リビング+:連載 2003/02/13 20:03:00 更新
ブロードバンド診療所

新連載:ブロードバンド診療所
Xboxの接続トラブルを解決する

ネットワークの設定は、分かっているつもりでもいざ取り組むと難しいもの。トラブルに悩む読者に代わって、編集部が問題を解決しよう。第一回は、Xboxの接続性に悩むユーザーのお宅にお邪魔した

 広帯域、常時接続が魅力でブロードバンドを導入したものの、設定がうまくいかない……という話はよく聞く。ネットワーク関連の用語を、ひととおり知ってはいても、いざ自分で設定するとなると、トラブルに見舞われることもしばしばだろう。

 本日から始まる新連載「ブロードバンド診療所」では、読者から寄せられたお便りに応じて、編集部の人間が現場に直行。設定をチェックの上、必要ならほかの機器を用意して、問題を解決しようという企画だ。

診察カルテ
通信環境Yahoo!BB
通信機器メルコ製ルータ「BLR2-TX4L」、ノートPC(OS:Windows 2000)1台、デスクトップPC(OS:Windows ME)1台
相談内容Xbox Liveが利用できない

 第1回目の相談者は、世田谷区在住の一人暮らし、Sさん。これまでは、上記の環境で問題なくインターネットを利用できていたが、Xbox Live(記事参照)をプレイしようとしたところ、うまく接続できない状況だという。
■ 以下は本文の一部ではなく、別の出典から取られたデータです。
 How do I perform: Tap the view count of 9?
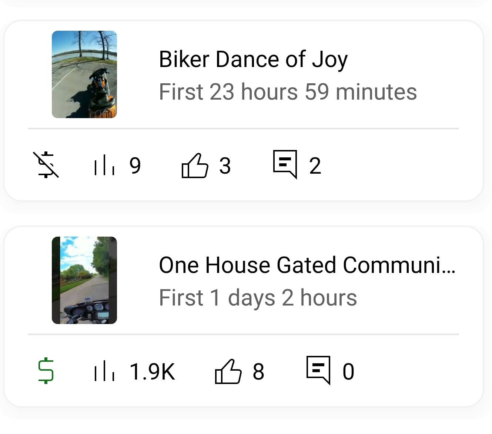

 まずは部屋にうかがって、症状の確認から。Xbox Liveの動作不良を確認してみる。LANケーブルを接続して電源を入れ、Xbox Liveの接続を試みると、「接続しています……」というようなメッセージが出る。しかし、1分ほどしたあと「Xbox Liveに接続することができません。問題解決を試みるか、キャンセルして下さい」というメッセージが出てしまう。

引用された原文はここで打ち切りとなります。